What pathways in the liver can be used to maintain glycemia? (Carbohydrate metabolism)

Answer 18

Gluconeogenesis: Secrete glucose
Glycogenolysis: Secrete glucose
Glycogen synthesis: Store glucose as glycogen.

Question 19

Amino acid metabolism

Answer 19

Amino acids can be used in times of energetic need to produce glucose or ketone bodies.
1. Gluconeogenic amino
acids can be transformed
into glucose.
2. Ketogenic amino acids are
broken down to acetyl-CoA
and thus can be converted to
fatty acids or ketone bodies

Question 20

Lipid metabolism

Answer 20

Triglycerides ↔️ Glycerol, Fatty acids
Lipogenesis
Lipolysis

Question 21

Lipogenesis

Answer 21

Glycerol, Fatty acid→TAG
Lipogenesis occurs in the liver and in the adipose tissue, when energy and glucose are high.
Triglycerides synthetized in the liver are sent to the adipose tissue through VLDL (very low density lipoproteins).
Used to store energy.

Question 22

Lipolysis

Answer 22

TAG→Glycerol, Fatty acids
Used to obtain energy from fat.
Lipolysis takes place in the cytoplasm of adipocytes in response to hormones.
INSULIN suppresses lipolysis.
EPINEPHRINE activates lipolysis.

Question 23

β-Oxidation

Answer 23

Fatty Acids→Acetyl CoA
Fatty acids can produce ATP:
β-oxidation produce acetyl-CoA and acetyl-CoA can be oxidized through the citric acid cycle.

Question 24

Why can’t Fatty acids contribute to the maintenance of glycemia?

Answer 24

Acetyl-coA can’t be transformed in pyruvate: thus fatty acids can’t be
transformed into glucose.

Question 25

Ketogenesis

Answer 25

Acetyl-CoA→Ketone bodies Happens in the liver under prolonged FASTING conditions.

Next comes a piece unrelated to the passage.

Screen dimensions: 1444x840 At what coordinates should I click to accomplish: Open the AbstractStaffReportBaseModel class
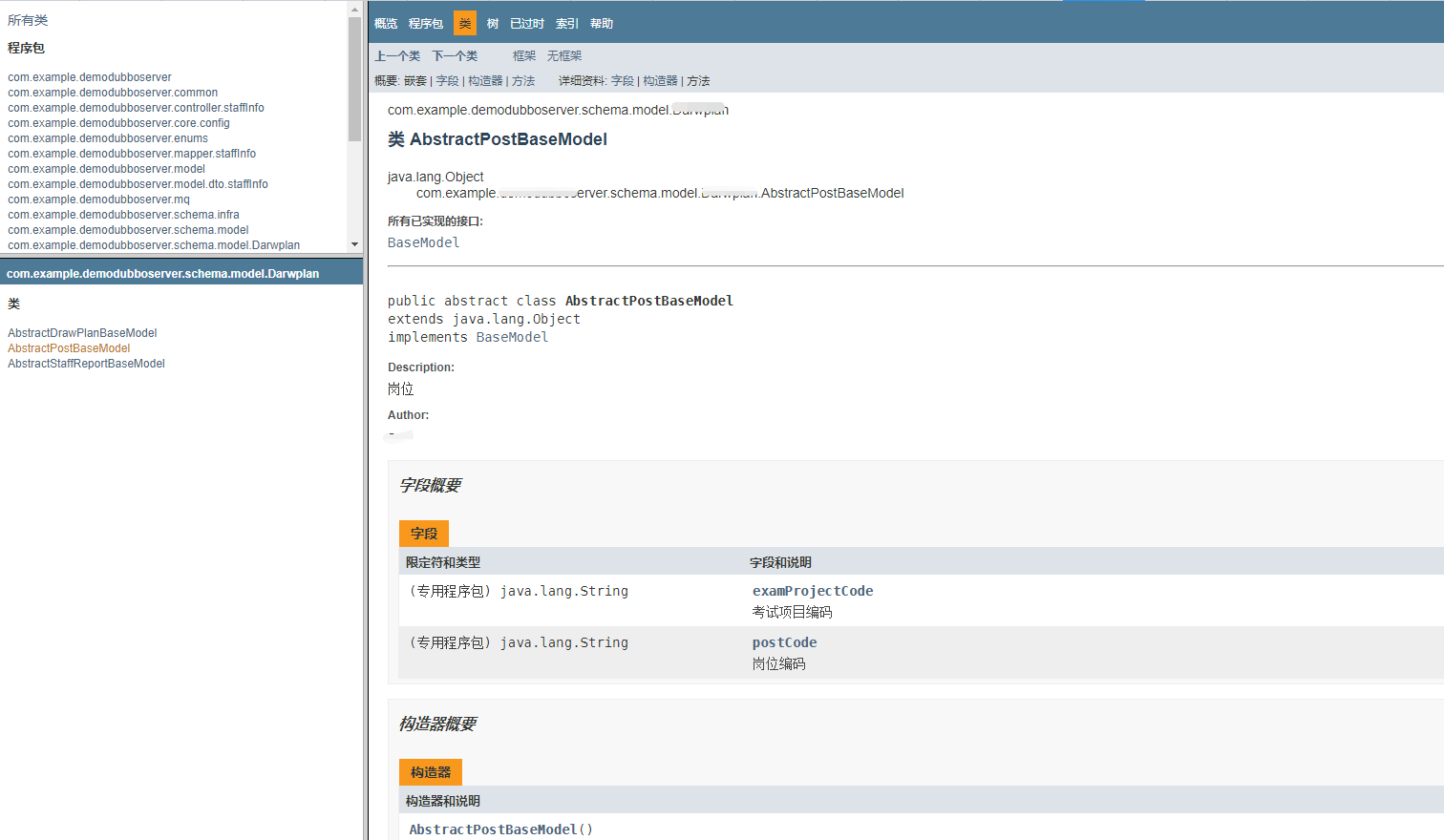point(86,363)
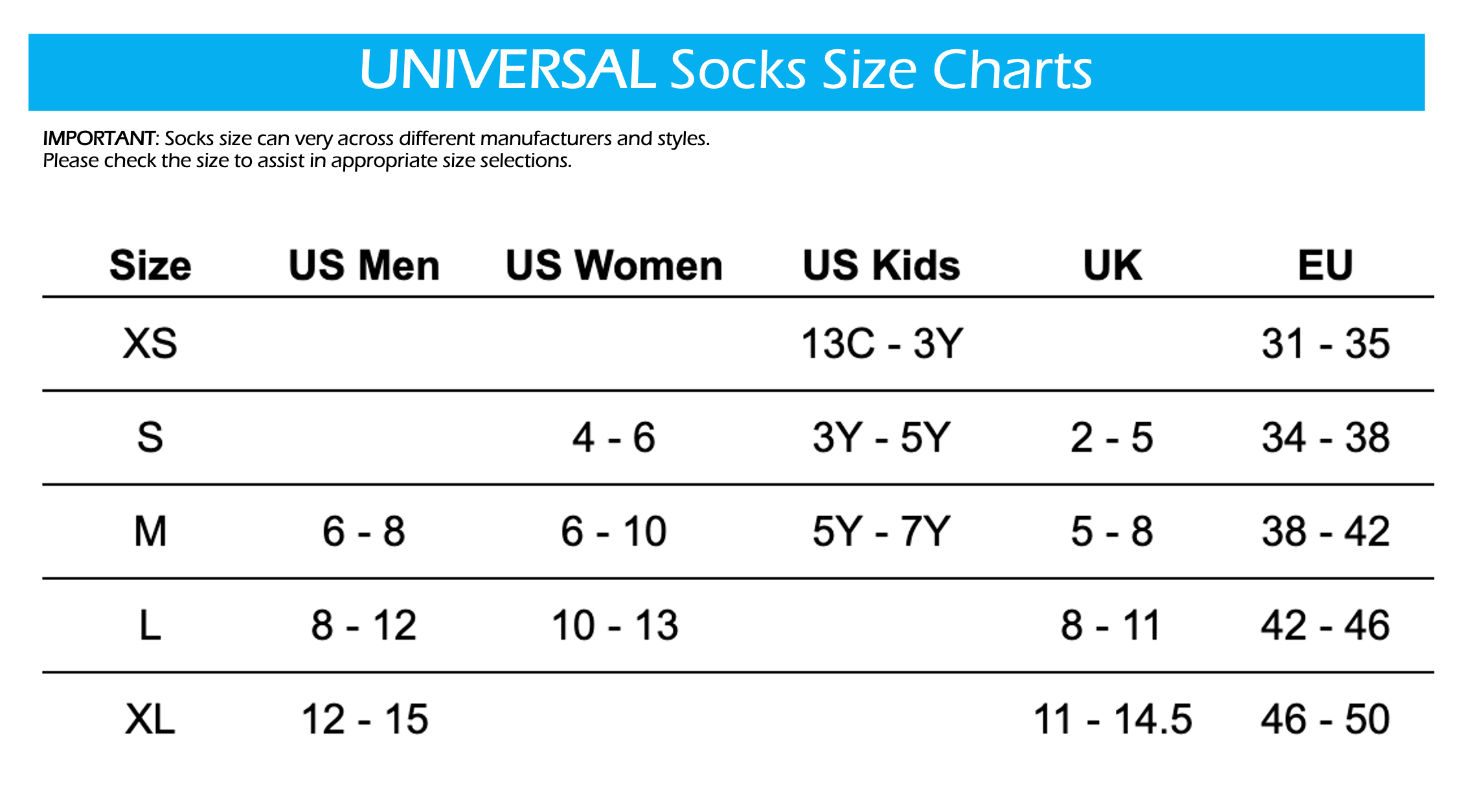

Purpose: production of a source of energy usable to all tissue (including the brain). => Limit glucose consumption from the brain. Acetyl-CoA uses ketogenic amino acids to form ketone bodies.

Question 26

Ketone body oxidation

Answer 26

``` Most tissue can use ketone bodies to produce ATP (including the brain). Exception: liver (it produces them) and red blood cells (lack mitochondria). ```

Question 27

Protein metabolism

Answer 27

Amino acid oxidation AA→NH2 group, carbon skeleton The amino group must be removed. The urea cycle transform the resulting ammonia in a less toxic product: urea. Amino acids can be used to produce ATP with ketogenic and gluconeogenic AA. Storage of amino acids excess happens in the liver in the FED STATE!